Passage for review:

******************************

Father Tadeusz Pacholczyk, however, sees Dignitas Personae in a more cautionary light. Father Pacholczyk, who is director of education at the National Catholic Bioethics Center in Philadelphia, has been an opponent of embryo adoption, and feels that the new instruction has brought the debate to a critical point.
“The approach of Dignitas Personae is to indicate that this is no longer a completely open question, one which could freely swing one way or the other,” he said. “It rather is using very strongly cautionary language—that we have to put on the brakes here strongly, that if there are any conditions where this is going to be morally justifiable, they are vanishingly small, if any.”
Father Pacholczyk’s main concern about embryo transfer is that it involves a violation of the marital covenant.
“In a regular adoption nobody has to use their procreative powers. Nobody has to become pregnant in that proposal,” he said. “There is a symmetry that’s maintained in terms of a regularly adopted child and both parents.”

******************************

Problem details:
Answer these questions from the passage on embryo adoption above.
(a) In what city is the National Catholic Bioethics Center?
(b) What is Father Pacholczyk's main concern about embryo transfer?
(c) According to Father Pacholczyk, what does nobody have to use in a regular adoption?

Records from a data collection
******************************

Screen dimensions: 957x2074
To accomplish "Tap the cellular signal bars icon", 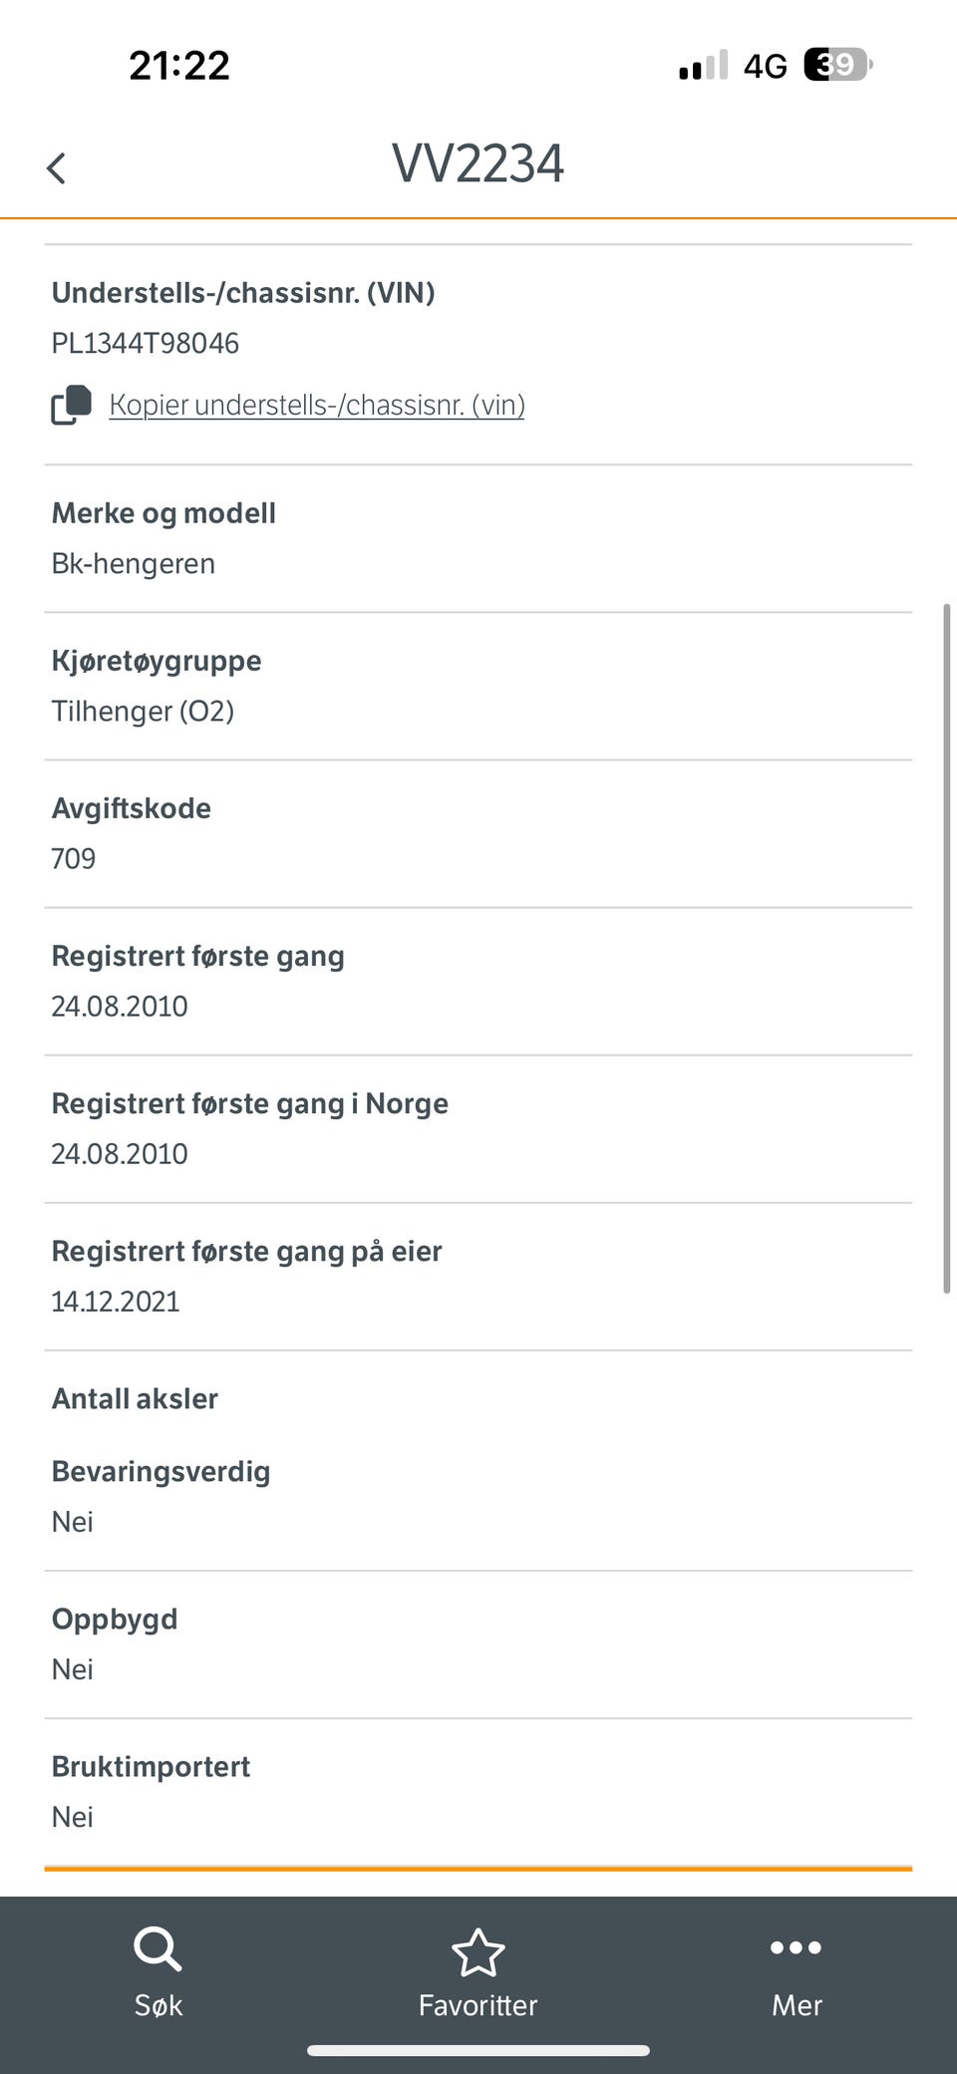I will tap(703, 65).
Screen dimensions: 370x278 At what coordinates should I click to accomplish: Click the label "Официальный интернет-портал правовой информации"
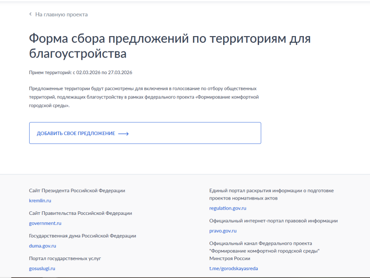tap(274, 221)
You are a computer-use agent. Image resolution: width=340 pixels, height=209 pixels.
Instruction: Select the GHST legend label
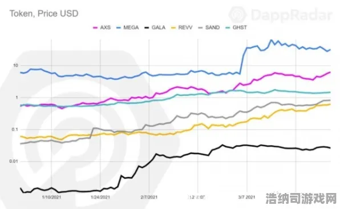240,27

******************************

Exercise output:
(a) Philadelphia
(b) That it involves a violation of the marital covenant
(c) Their procreative powers